The extraordinary story of St Paul’s Churchyard – the area of London that was a centre of social and intellectual life for more than a millennium.
St Paul’s Cathedral stands at the heart of London, an enduring symbol of the city. Less well known is the neighborhood at its base that hummed with life for over a thousand years, becoming a theater for debate and protest, knowledge and gossip.
For the first time Margaret Willes tells the full story of the area. She explores the dramatic religious debates at Paul’s Cross, the bookshops where Shakespeare came in search of inspiration, and the theatre where boy actors performed plays by leading dramatists.
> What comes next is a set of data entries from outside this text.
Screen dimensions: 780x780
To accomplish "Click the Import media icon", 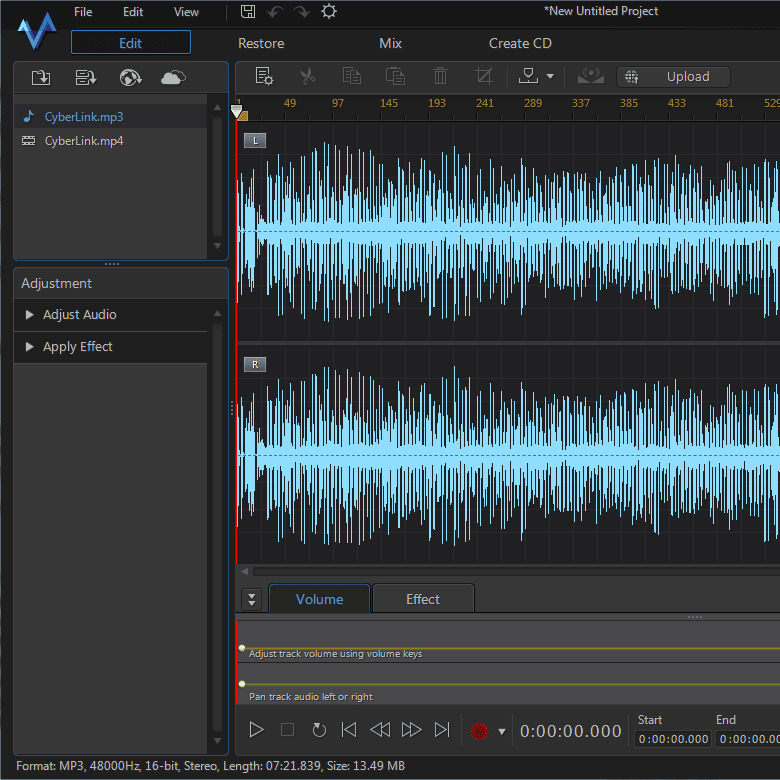I will point(41,78).
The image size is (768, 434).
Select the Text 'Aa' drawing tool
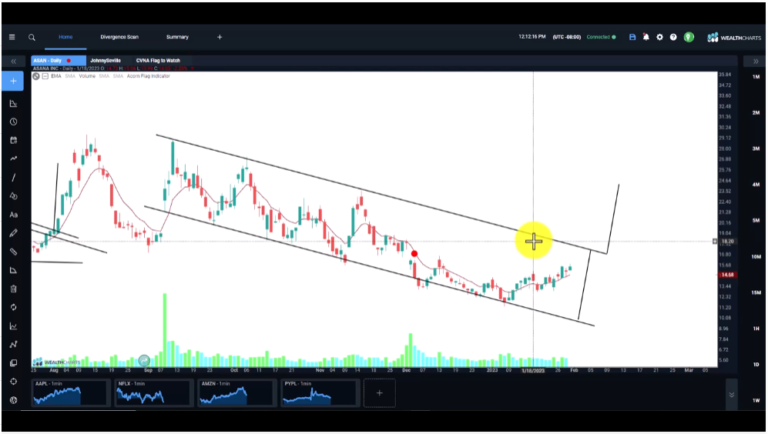pyautogui.click(x=13, y=214)
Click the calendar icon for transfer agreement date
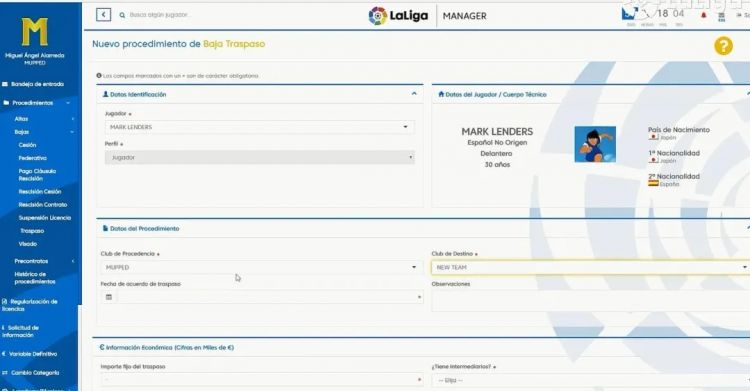The image size is (750, 391). click(x=109, y=297)
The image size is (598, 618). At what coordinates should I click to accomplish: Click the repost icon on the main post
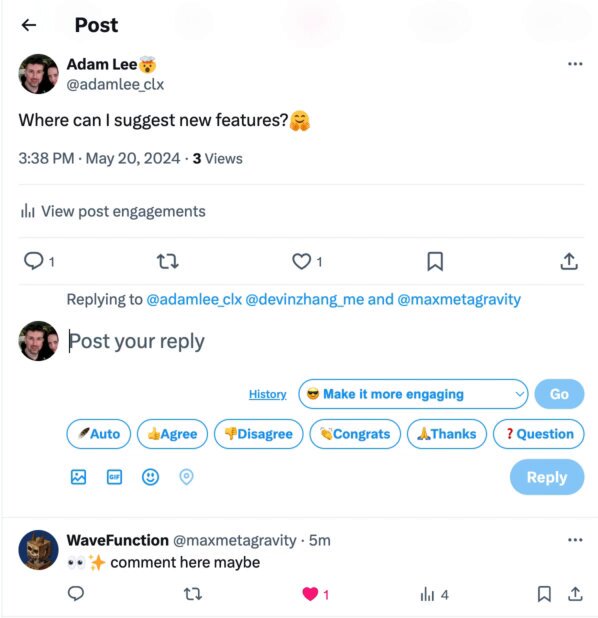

After the Great Fire of 1666, the Churchyard became the center of the English literary world, its bookshops nestling among establishments offering luxury goods.
This remarkable community came to an abrupt end with the Blitz. First the soaring spire of Old St Paul’s and then Wren’s splendid Baroque dome had dominated the area, but now the vibrant secular society that had lived in their shadow was no more.
“Margaret Willes offers a unique exploration of a lost world, centring on the publishing community which once clustered around St Paul’s Cathedral. Her fascinating book spans centuries, introduces an array of memorable characters, and offers important insights into an enthralling aspect of London’s history.” — Margarette Lincoln, author of London and the 17th Century.
“When St Paul’s Churchyard was destroyed by the Luftwaffe in December 1940, the ‘Second Great Fire of London’ obliterated centuries of London publishing history overnight. Now Margaret Willes offers us a thrilling and evocative resurrection of the stories buried beneath the ashes.” — Jerry White, author of The Battle of London 1939-45.
“A revelatory new insight into a part of London that I thought I knew well. I couldn’t put it down.” — Adrian Tinniswood, author of His Invention so Fertile: a life of Christopher Wren.
“This wonderfully evocative book recreates the business and bustle of an area that was the vibrant heart of London for over a millennium and the historic centre of the nation’s literary life. Once again, Margaret Willes demonstrates her gift for blending scholarly research and entertaining anecdote.” — George Goodwin, author of Benjamin Franklin in London.